Chickens Connect Strangers in a Message of Love

In the fall of 2021, the United States military withdrew from of Afghanistan.  Americans watched as desperate people clamored in and around the airport in Kabul. We saw pictures of planes taking off while people clung to them with the bleakest of hope.

That year, because of an already-established Afghan community, Muncie, Indiana, welcomed thirty-five refugee Afghan families and ultimately over 150 individuals into the Muncie community. Michael Sherman, pastor of Muncie Friends Church, his wife Kristen, and their four children were one of the earliest families to welcome and befriend an Afghan family as the refugees started to arrive. The family the Shermans sponsored consisted of a mom and dad and seven boys ranging in age from eighteen to six.  

On Memorial Day this year, Mike and Nancy McCormick from Wilmington Yearly Meeting had lunch with the Shermans and their Afghan family. Two-and-a-half years after arriving in Muncie, the family is expecting their eighth child. (No, much to his mother’s chagrin, the new baby will not be a girl, either.)  

After each of the seven previous births, one of the grandmothers prepared a chicken stew. Mom says, “It is the best stew that my mother would make for me to eat to promote health and recovery.” This newest boy will be their first child born in the United States. He will also be the first child born since the grandmother passed away. To honor the grandmother’s memory, and to connect this delivery with home and tradition, the family asked Kristen Sherman if the Shermans could find two live chickens with which to prepare the stew.

But on the eve of 4H fair season in Indiana, the Shermans discovered there weren’t many available chickens. Locally, in Muncie, it was a no-go. Last week, the Shermans joined about forty other pastors and ministers at Hueston Woods State Park, in Ohio, for the second Western, Wilmington, and New Association pastor’s retreat. That’s where Michael and Kristen met Mike and Nancy McCormick from Wilmington Yearly Meeting. Kristen reports, “Everyone told us if there was anyone who could find us some chickens it would be Nancy and Mike.

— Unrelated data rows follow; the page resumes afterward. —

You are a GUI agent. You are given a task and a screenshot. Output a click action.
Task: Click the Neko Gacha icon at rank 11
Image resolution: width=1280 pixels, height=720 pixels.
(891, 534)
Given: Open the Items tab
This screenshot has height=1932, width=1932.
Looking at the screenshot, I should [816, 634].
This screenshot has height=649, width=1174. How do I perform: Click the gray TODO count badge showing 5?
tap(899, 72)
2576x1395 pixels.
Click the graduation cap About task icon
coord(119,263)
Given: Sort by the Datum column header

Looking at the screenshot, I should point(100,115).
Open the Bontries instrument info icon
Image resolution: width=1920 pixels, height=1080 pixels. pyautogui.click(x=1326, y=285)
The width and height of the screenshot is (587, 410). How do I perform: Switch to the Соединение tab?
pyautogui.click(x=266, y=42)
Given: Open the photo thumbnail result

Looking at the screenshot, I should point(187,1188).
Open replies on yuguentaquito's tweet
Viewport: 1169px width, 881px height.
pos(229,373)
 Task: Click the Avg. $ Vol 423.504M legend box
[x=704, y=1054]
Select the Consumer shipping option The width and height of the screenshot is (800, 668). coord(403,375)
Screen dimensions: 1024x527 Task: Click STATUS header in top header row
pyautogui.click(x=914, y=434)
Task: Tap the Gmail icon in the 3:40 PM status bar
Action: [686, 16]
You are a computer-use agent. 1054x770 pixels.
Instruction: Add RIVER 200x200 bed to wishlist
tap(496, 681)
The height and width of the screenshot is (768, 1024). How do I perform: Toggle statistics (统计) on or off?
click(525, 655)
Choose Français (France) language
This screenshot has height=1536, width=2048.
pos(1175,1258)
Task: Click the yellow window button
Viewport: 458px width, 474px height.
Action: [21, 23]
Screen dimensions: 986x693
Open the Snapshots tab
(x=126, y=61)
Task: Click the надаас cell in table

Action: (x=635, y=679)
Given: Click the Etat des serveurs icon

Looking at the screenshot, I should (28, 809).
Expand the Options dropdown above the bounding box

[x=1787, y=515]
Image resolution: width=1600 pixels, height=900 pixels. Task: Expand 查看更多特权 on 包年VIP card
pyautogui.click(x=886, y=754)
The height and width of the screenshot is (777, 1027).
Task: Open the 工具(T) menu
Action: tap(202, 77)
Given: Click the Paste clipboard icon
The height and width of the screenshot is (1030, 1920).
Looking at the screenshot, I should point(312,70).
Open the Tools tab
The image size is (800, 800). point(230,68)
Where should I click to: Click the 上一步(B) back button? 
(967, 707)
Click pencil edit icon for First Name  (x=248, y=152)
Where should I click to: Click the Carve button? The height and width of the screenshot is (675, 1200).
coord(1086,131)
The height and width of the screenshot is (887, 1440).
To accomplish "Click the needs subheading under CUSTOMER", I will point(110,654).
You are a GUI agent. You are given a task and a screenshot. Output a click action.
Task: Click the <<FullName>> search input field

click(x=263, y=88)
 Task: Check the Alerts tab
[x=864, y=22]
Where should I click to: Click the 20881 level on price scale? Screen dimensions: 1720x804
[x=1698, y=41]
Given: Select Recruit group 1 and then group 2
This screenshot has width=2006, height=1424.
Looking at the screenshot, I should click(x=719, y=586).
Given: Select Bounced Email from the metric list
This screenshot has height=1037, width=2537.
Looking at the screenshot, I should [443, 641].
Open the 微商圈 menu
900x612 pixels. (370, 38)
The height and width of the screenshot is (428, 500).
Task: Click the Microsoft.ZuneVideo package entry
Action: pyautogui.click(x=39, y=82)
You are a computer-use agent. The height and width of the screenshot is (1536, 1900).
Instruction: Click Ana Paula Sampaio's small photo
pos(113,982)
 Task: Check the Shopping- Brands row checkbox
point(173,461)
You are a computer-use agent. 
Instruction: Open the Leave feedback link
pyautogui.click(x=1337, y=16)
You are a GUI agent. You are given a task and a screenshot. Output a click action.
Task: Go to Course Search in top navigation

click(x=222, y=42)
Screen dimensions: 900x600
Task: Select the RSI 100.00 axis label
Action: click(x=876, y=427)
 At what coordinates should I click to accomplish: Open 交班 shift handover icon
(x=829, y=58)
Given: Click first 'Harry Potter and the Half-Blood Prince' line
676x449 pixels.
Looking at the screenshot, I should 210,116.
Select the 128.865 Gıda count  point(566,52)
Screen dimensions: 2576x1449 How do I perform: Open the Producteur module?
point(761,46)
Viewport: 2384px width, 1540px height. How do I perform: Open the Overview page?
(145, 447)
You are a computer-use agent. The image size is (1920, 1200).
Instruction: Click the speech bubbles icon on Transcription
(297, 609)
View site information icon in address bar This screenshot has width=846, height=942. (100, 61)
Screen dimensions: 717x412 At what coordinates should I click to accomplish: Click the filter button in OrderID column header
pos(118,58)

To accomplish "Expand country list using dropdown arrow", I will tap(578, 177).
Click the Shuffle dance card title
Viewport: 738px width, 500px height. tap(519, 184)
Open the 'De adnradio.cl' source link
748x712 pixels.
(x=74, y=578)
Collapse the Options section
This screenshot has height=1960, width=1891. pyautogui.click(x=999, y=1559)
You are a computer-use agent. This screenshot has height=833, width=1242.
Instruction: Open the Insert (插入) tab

”Nancy’s texting fingers flew, and so it was that the McCormicks delivered, several days later, four live chickens to Muncie, Indiana, from the Wilmington, Ohio, area—chickens donated out of the goodness of their hearts by people wanting to bless and honor and encourage a family they had never met. Chickens who connected strangers in a message of love. Mike and Nancy McCormick gave their blessing, shared a meal, and encouraged a family from Afghanistan who are soon stepping into another something new, but this new thing will have a memorial chicken stew and a reminder of home and heritage and tradition.